The Daily Telegraph - Saturday - Travel
The art of avoiding the museum crowds
As visitor numbers at cultural sights return to pre-pandemic levels, Nick Trend proposes ways to ensure a quieter visit
The recent news that visitor numbers to major sights and museums are returning to pre-pandemic levels – and in some cases exceeding them – is a mixed blessing. However, I have a fix for those who want to try to avoid the worst of the ever-increasing crowds.
First, some background. According to a survey by The Art Newspaper, many of the world’s top 100 museums have recorded significant rises in admissions since 2019. Some of the most eye-catching have been in New York, where numbers at the Metropolitan Museum of Art and the Museum of Modern Art (MoMA) are up 10 and 43 per cent respectively over 2019. In Florence, the Uffizi hit record levels, with 2.7 million visitors in 2023 – up 15 per cent on 2019 – while the Galleria dell’Accademia also broke its record of 1.7 million annual visitors, reaching more than two million last year.
In Paris, five major museums registered record levels: the Musée d’Orsay (up 6 per cent on 2019), the Musée de l’Orangerie (up 20 per cent), the Petit Palais (up 25 per cent), the Musée du Quai Branly (up 27 per cent) and the Musée d’Art Moderne (up 220 per cent). Perhaps more strikingly, all but three of the top 100 museums worldwide saw 2023 visitor numbers rise compared to 2022.
Such institutions measure their success in such numbers. I can see the temptation to do so, especially if your revenue stream depends on paying visitors, but I wonder if this approach isn’t flawed. It feels to me that, in the relentless pursuit of attracting more tourists to museums, we risk killing the thing we love. At the busiest times in the most popular galleries and museums, it is not possible to appreciate the art or artefacts in any kind of meaningful way. How can people stop, look, think and reflect if they are in a jostling scrum?
Not only do sheer numbers make seeing a picture or sculpture properly impossible, but the changing behaviour of visitors makes things worse. I am thinking of the apparently insatiable desire to take photographs and the intrusive posing by social media influencers in front of major works of art.
One or two museums are trying to address the issue. In June, the Louvre announced that, “to facilitate a comfortable visit”, it would cap daily admissions at 30,000 (equivalent to the entire population of Felixstowe).

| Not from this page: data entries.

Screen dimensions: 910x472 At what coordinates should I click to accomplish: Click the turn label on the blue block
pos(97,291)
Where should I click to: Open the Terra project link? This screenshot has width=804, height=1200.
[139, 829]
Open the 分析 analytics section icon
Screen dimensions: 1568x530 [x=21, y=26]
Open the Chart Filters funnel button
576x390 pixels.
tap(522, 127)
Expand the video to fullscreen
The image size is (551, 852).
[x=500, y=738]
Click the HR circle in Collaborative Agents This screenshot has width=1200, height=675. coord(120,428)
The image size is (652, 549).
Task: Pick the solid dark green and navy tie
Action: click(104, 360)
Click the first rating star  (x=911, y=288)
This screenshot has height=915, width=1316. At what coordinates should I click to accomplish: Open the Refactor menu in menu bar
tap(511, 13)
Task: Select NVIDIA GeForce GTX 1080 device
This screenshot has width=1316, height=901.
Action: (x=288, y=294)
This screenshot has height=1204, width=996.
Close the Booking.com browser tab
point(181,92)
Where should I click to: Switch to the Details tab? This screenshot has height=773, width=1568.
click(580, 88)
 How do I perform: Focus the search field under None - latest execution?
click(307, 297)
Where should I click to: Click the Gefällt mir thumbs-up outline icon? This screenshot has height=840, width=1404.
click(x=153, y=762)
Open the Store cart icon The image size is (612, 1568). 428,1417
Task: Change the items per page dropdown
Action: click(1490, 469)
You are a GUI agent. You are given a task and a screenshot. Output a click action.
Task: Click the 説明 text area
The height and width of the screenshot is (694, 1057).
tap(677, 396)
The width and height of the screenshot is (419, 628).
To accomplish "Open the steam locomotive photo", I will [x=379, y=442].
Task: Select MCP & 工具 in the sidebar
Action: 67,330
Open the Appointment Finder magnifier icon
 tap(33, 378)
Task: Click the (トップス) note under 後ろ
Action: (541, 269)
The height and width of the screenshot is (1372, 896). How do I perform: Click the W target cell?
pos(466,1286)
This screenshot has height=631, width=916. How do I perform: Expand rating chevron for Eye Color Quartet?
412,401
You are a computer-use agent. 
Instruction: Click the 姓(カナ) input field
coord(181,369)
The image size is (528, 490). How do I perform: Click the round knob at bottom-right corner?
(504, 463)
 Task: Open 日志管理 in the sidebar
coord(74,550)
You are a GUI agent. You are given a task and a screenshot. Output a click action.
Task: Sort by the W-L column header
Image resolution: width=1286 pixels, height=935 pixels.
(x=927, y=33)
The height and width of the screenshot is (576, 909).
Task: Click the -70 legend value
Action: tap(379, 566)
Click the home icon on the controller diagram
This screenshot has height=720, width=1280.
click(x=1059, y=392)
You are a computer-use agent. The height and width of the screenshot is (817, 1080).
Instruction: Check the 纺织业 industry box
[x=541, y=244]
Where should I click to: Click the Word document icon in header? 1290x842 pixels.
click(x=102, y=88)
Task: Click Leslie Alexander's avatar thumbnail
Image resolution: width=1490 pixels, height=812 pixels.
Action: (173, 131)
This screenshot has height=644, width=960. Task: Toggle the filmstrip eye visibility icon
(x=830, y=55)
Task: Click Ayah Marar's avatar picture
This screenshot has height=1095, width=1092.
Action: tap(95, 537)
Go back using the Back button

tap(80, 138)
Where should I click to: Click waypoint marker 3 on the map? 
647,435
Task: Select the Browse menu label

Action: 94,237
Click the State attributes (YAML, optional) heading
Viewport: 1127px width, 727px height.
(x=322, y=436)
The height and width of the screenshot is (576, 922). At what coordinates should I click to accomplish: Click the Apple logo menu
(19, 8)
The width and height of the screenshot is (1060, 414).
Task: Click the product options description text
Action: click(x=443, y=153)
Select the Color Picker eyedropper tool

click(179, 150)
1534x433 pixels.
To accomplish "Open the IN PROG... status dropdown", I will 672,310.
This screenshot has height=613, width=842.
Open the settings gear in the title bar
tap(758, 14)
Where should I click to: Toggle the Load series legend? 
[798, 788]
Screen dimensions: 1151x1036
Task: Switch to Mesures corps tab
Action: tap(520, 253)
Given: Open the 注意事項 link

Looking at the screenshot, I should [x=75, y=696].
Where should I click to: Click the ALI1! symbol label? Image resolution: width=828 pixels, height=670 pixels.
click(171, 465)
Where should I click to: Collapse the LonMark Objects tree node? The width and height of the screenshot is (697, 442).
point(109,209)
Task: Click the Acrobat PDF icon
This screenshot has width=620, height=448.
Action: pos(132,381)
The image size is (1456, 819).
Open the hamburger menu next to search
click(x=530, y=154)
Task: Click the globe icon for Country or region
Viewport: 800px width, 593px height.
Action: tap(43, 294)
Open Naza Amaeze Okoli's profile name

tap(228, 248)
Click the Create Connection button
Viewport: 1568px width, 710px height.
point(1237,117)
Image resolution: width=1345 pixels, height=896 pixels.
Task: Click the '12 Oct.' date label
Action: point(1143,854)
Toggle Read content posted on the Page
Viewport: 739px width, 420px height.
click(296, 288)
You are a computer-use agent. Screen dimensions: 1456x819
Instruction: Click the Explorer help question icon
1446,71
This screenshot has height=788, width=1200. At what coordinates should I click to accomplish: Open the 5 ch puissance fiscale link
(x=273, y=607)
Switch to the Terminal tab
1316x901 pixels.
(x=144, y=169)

And it says that the recommended booking of a time slot also helped even out numbers through the day. But I fear a more general will to address the issue is not high on the agenda of most museums.
So what can art lovers do about it? Visiting between November and February means you are much more likely to find quieter galleries. But it’s not a great time to stroll in the parks and visit other outdoor attractions. So I have another suggestion: Google. If you search for the attraction you want to visit, the results will throw up a separate panel on the right-hand side of the page. At the top is information about the sight – address, opening times, website, etc. But scroll down that column and, half buried near the bottom, is a graph: “popular times”.
According to Google, this uses “aggregated and anonymised data from users who have opted in to Google Location History” – in other words, it counts the number of mobile phones in the vicinity over the previous few months – to come up with an average for each hour of each day of the week. You can use the graph to see which are the quieter times of the day and week.
Some of the results are obvious – early morning and the end of the day are quietest, while afternoons are usually busiest. But there are significant differences. In Florence, Thursday is the quietest day at the Uffizi, with about 40 per cent fewer visitors than on a Saturday, while Wednesday is a good day to visit the Accademia. And the widget also shows live information, so you can see if it is a good or bad time to pop into a museum spontaneously.